Uma mulher foge de casa com os bracos e pernas cobertas de nódoas negras e feridas internas causadas por repetidas violacoes pelo cunhado. E encontrada pelos irmaos e assassinada em nome da honra da família.
Uma rapariga de 13 anos, de desespero ao saber o seu casamento com um homem de 60 anos aproximar-se, pega num fósforo e em gasolina e poe-se em chamas.
Uma mulher espancada pela sogra e pelas cunhadas que foge sem sítio para onde ir, refugia-se na mesquita e à noite é levada para a prisao onde fica sem saber porque e sem ninguém saber.
Comecei finalmente a trabalhar com a CCA, uma ONG Afega que gere um abrigo para vítimas de violencia doméstica, para evitar que casos destes atinjam consequencias irreversíveis. As mulheres que conseguem chegar a nós podem ficar em seguranca numa casa cuja localizacao só uma dúzia de pessoas conhecem. Podem ter acesso a uma médica, a uma assistente social e a uma advogada. Podem ficar o tempo que for preciso até a crise passar ou encontrar-se uma alternativa de vida.

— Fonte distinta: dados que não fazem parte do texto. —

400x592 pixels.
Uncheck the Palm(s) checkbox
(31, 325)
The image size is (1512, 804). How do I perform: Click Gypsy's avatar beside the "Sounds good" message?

Surpreendentemente, à excepcao de casos de violacao e de casos de pessoas de étnia Pashtoon (mais conservadora de todas), ao fim de alguns meses de mediacao com a família, as coisas assentam e as mulheres voltam para casa em seguranca, os casamentos forcados sao anulados, novos casamentos sao selados... Mas para lá dos bons desfechos, fica-me sempre uma sensacao de incredulidade. Incredulidade nao com a condicao feminina no Afeganistao; nao com a violacao sistematica dos direitos das mulheres. Incredulidade com o lado (des)humano da coisa. Com a ideia que um irmao prefira, à partida, ver a irma morta do que aceitá-la de volta após ela ter fugido e desobedecido. Que um marido simplesmente nao alimente a mulher e seja capaz de a ver emagrecer dia-a-dia até desfalecer. Que um pai nao aceite uma filha de volta depois de um divórcio oficializado por causa de maus tratos pelo marido escolhido por ele. Custa-me perceber que a imagem e honra da família se sobreponha a quaisquer sentimento de compaixao entre um humano e outro humano - ainda para mais quando há lacos de sangue; que a dinamica social e familiar no Afeganistao seja tao diferente da minha que seja normal um pai nao querer saber de uma filha que foi violada.